Rafiq hatte recht gehabt! Es war einfach ein großartiges Gefühl von Energie, Kraft und Freiheit. Nur sie und das Meer! Wieso hatte sie ihr ganzes Leben am oder im Wasser verbracht und war nie auf den Gedanken gekommen, einmal das Windsurfen auszuprobieren? Wahrscheinlich aus dem gleichen Grund, warum sie in zwei Jahren nicht eine einzige Verabredung gehabt hatte: weil sie zu beschäftigt mit ihrer Arbeit gewesen war.
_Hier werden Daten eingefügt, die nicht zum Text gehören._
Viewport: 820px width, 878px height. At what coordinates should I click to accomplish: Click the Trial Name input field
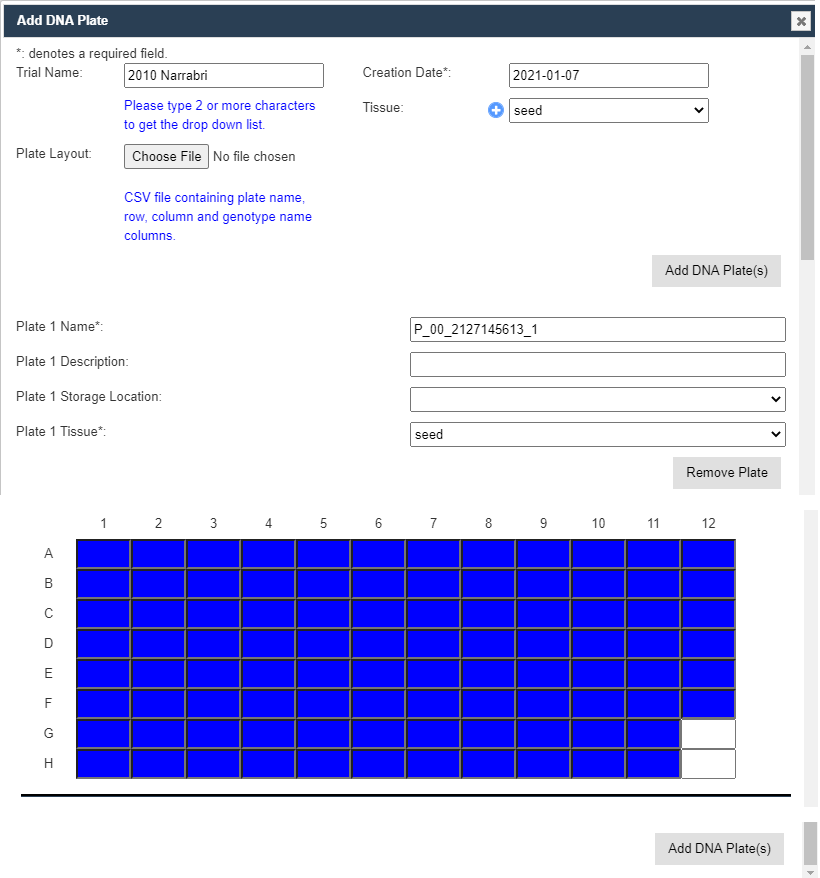coord(224,75)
Genau in diesem Augenblick leckte eine kräftige Welle an dem Board und ließ Belle schwanken. Sie fühlte, wie ihr das Segel entglitt, aber sie konnte nichts dagegen tun. Wie in Zeitlupe fiel sie ins Wasser.
Prustend tauchte sie wieder auf und strich sich lachend das nasse Haar aus dem Gesicht. „Hast du mich gesehen?“, rief sie Rafiq begeistert zu, der mit kräftigen Zügen auf sie zuschwamm.
„Ja, ich hab’s gesehen.“ Das Wasser war hier so flach, dass fast sein gesamter bloßer Oberkörper aus dem Meer herausragte. Wie magisch angezogen haftete Belles Blick auf der breiten Brust, auf der glitzernde Wassertropfen über gebräunte Haut liefen.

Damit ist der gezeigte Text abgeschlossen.